■ Page ■
--- Start ---

# Alaska Memorial Day



## brushbuster (Nov 9, 2009)

I just wanted to see the scenery, I could care less about dead fish


----------



## spendit (Dec 19, 2002)

Hello Curious if you actually carried fish back on the plane with ya?


----------



## Northernfisher (Jul 29, 2010)

spendit said:


> Hello Curious if you actually carried fish back on the plane with ya?



Yes I did. I was careful to only use one carry on bag so I had my checked bags for fish.

The funny part is that after fighting to get everything into one carry on they bumped me to first class so I had THREE check bags for free on the way home. (I kept both of our catches and still went to the fish market to top off a 50 pound box with salmon filets and king crab).

I would not suggest this trip to anyone from Michigan. Our salmon fishery is just to good and halibut fishing is just plain work.

If you are going to do this you might want to see what first class cost on the way home. It might save you money on paying for the extra check bags.

If you want pictures just take one yourself of an empty cooler. You will be close.


----------



## Abel (Feb 14, 2003)

I take it you went to SE, Sitka, POW or Ketchikan? They are always very restrictive with their non-resident limits. Here in Kodiak, only restriction we have is on halibut which is a NOAA controlled, and trust me, they are worse at fisheries management than they are at the weather. Kings here, 2/day all year, rockfish-5 a day, lincod, 2 a day most of the year (closed for spawning season), halibut 2/day04 annual). Halibut fishing here is WAY different, I rarely fish more than 8oz or lead and deeper than about 140'. Heck we pulled them on 7' ugly sticks and 15lb mono this weekend up to 30lbs while fishing rockfish.


----------



## Northernfisher (Jul 29, 2010)

Abel said:


> I take it you went to SE, Sitka, POW or Ketchikan? They are always very restrictive with their non-resident limits. Here in Kodiak, only restriction we have is on halibut which is a NOAA controlled, and trust me, they are worse at fisheries management than they are at the weather. Kings here, 2/day all year, rockfish-5 a day, lincod, 2 a day most of the year (closed for spawning season), halibut 2/day04 annual). Halibut fishing here is WAY different, I rarely fish more than 8oz or lead and deeper than about 140'. Heck we pulled them on 7' ugly sticks and 15lb mono this weekend up to 30lbs while fishing rockfish.

--- End ---

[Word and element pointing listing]
--- Start ---

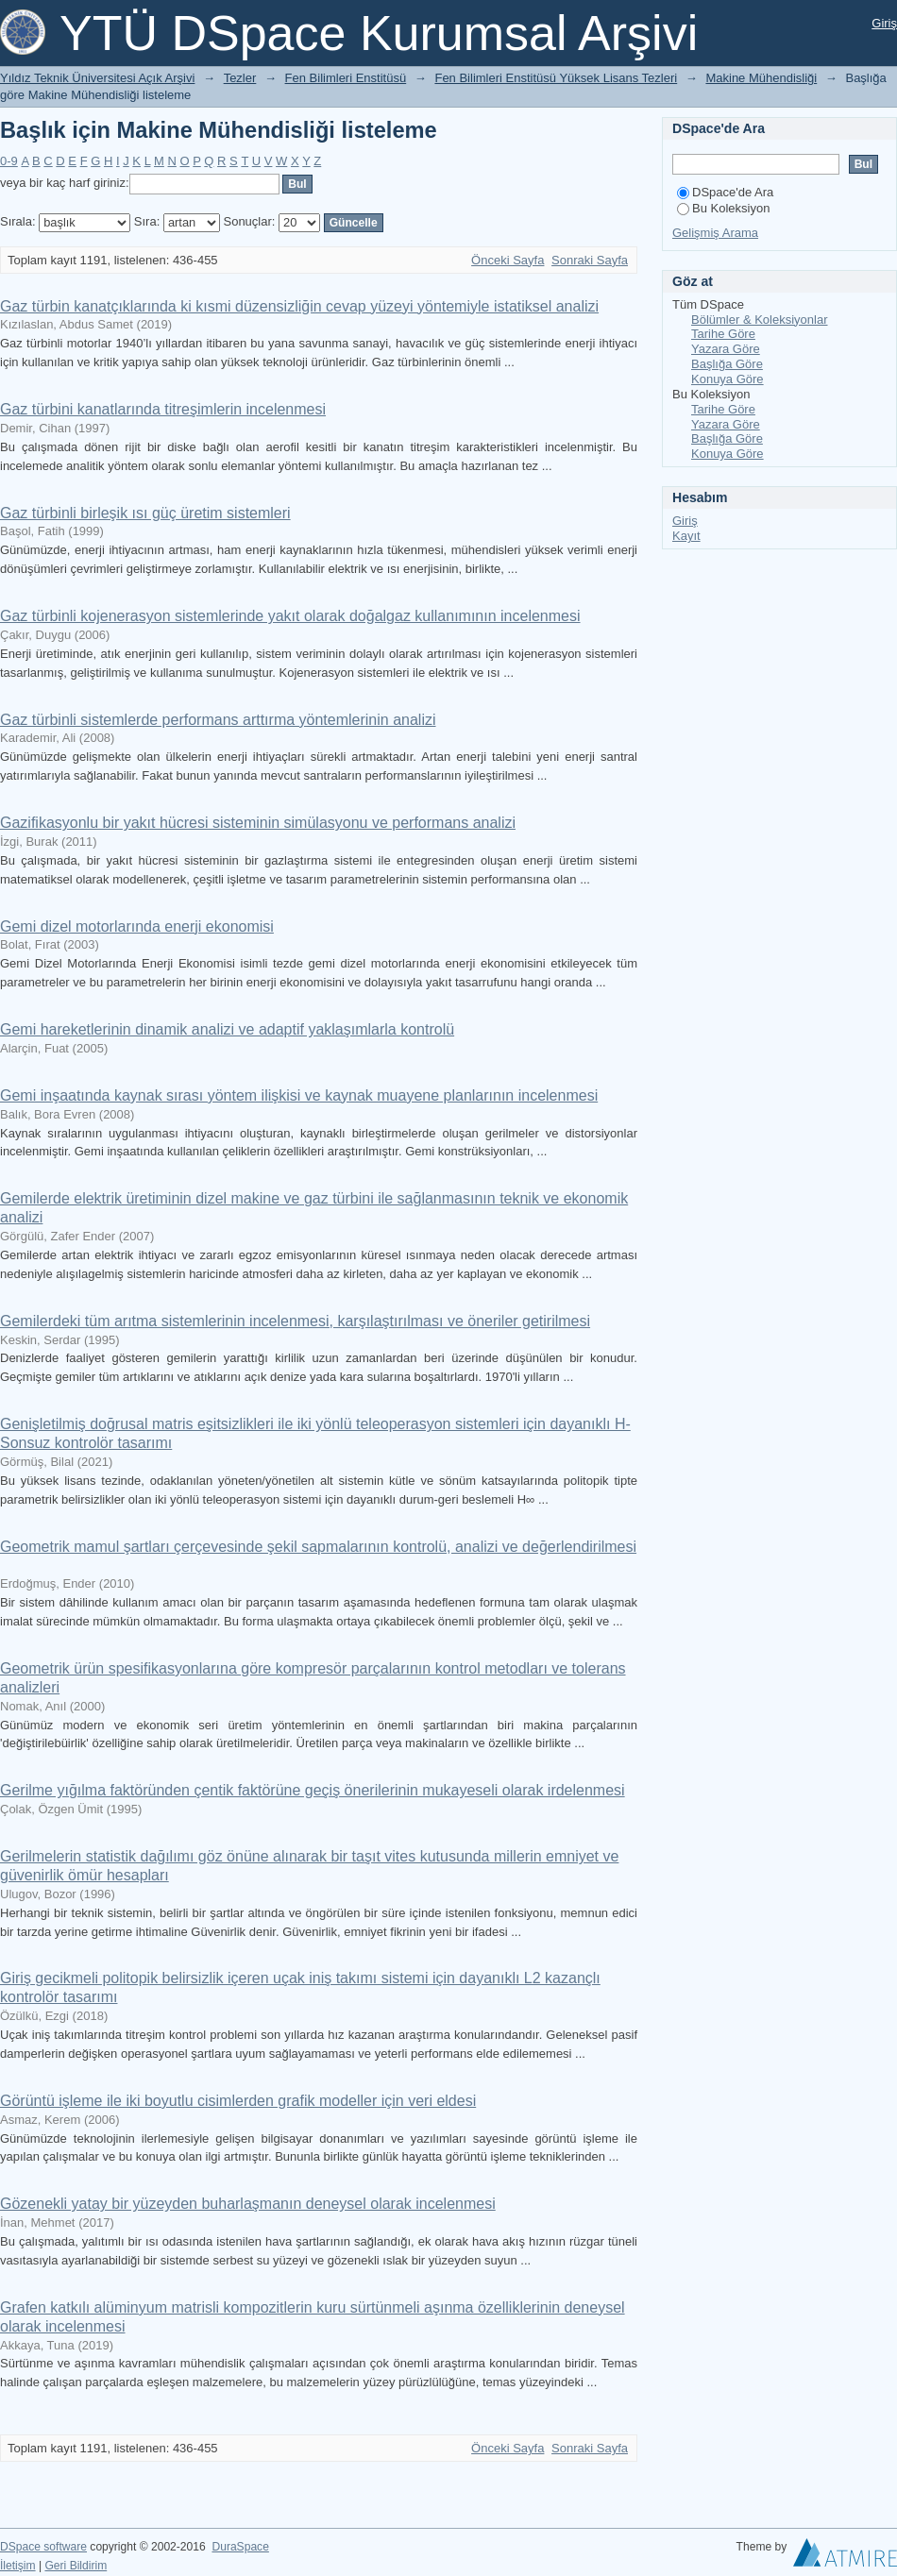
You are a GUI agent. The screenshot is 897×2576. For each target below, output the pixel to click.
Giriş (884, 23)
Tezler (240, 78)
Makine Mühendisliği (761, 78)
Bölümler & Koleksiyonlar (759, 319)
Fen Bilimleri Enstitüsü (346, 78)
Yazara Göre (725, 349)
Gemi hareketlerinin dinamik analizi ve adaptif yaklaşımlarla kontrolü (227, 1029)
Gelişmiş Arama (715, 233)
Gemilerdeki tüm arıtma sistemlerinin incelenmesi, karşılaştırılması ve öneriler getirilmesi (295, 1321)
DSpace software (43, 2546)
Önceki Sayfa (507, 260)
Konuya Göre (727, 379)
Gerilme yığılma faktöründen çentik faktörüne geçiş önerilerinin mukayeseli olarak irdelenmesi (312, 1790)
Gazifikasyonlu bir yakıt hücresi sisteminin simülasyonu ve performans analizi (258, 823)
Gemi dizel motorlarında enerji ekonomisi (137, 926)
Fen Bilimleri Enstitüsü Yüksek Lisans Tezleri (555, 78)
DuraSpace (240, 2546)
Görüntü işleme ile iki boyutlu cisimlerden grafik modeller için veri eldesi (238, 2101)
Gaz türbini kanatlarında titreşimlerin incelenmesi (163, 409)
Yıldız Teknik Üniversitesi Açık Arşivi (97, 78)
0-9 (9, 161)
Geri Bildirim (75, 2565)
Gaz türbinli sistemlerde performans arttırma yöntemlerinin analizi (218, 720)
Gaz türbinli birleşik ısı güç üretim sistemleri (145, 513)
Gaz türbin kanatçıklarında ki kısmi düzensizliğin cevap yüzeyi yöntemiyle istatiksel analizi (299, 306)
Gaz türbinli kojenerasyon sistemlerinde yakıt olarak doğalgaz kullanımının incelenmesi (290, 616)
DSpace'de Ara (725, 192)
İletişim (18, 2565)
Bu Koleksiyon (723, 208)
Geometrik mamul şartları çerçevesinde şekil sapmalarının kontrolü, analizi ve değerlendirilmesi (318, 1547)
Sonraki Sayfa (589, 260)
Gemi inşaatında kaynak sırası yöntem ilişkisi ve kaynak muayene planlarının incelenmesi (299, 1095)
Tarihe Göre (723, 334)
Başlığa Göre (727, 364)
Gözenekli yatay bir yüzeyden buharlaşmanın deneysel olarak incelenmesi (248, 2204)
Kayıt (686, 536)
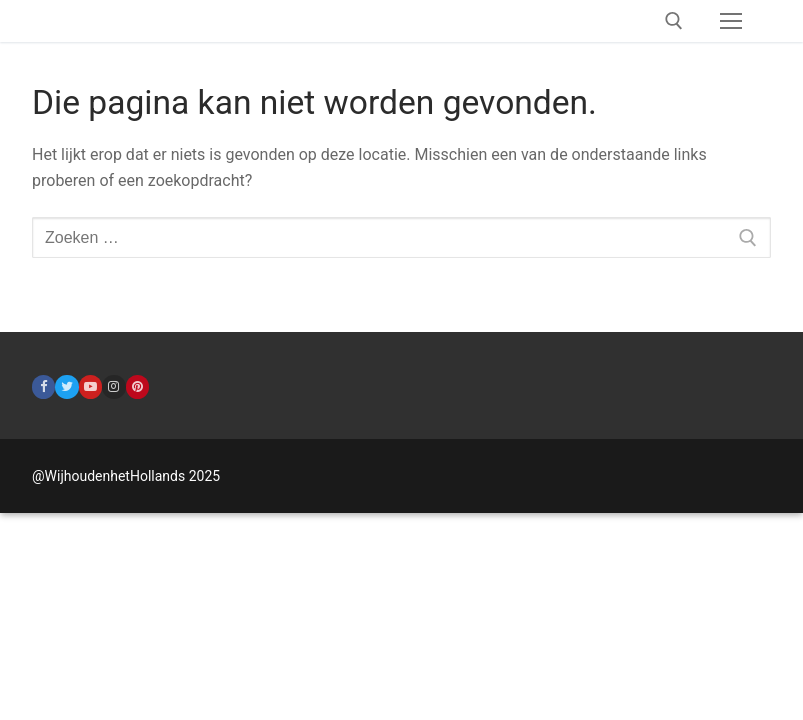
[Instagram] (113, 386)
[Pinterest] (137, 386)
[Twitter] (66, 386)
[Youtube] (90, 386)
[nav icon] (731, 21)
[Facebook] (43, 386)
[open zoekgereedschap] (674, 21)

--- End ---

■ Problems to solve ■
• A. Rewrite the Alaska Memorial Day thread, beginning at the words "Yes I did. I" and stopping after "will be close.", with "cooler" replaced by "ice chest".
• B. Write the next part of the Alaska Memorial Day thread, picking up after its last line.
The listing has no part in any of this work.

■ Answers for the exercise ■
• A.
Yes I did. I was careful to only use one carry on bag so I had my checked bags for fish.

The funny part is that after fighting to get everything into one carry on they bumped me to first class so I had THREE check bags for free on the way home. (I kept both of our catches and still went to the fish market to top off a 50 pound box with salmon filets and king crab).

I would not suggest this trip to anyone from Michigan. Our salmon fishery is just to good and halibut fishing is just plain work.

If you are going to do this you might want to see what first class cost on the way home. It might save you money on paying for the extra check bags.

If you want pictures just take one yourself of an empty ice chest. You will be close.

• B.
Sitka; they, (Kingfisher Fishing Lodge), told us the Sitka was the only part of the state that had any sport fishing for kings *this* spring. I did not check to see if what they told us was correct.


----------



## Abel (Feb 14, 2003)

Ya, that was wrong, maybe for SE it was correct. Kings were tuff here, which is crazy as I've usually put 2-300 in the boat by June 15th with a number for 50lb fish by now. I'm one of the only guys getting kings in the town of Kodiak now in any numbers, but it's a long run, 70miles to the north or 30miles south, I'm the only guy that can make the speed economically to make that 70 run. I still need a weather window to make that run however... Old Harbor has some nice fish showing up now so they are starting to show. There's some strange stuff going on in the N. pacific the last few years and I think that warm water we have has either driven the fish north or real deep off shore to find cold water, but that's just my thought. Homer has been killing kings all winter, but hatchery fish that are PNW bound, all 5-15lb cookie cutter, 20lbs is big. But for bottom fishing they are fighting those massive currents and it is work and no fun at all.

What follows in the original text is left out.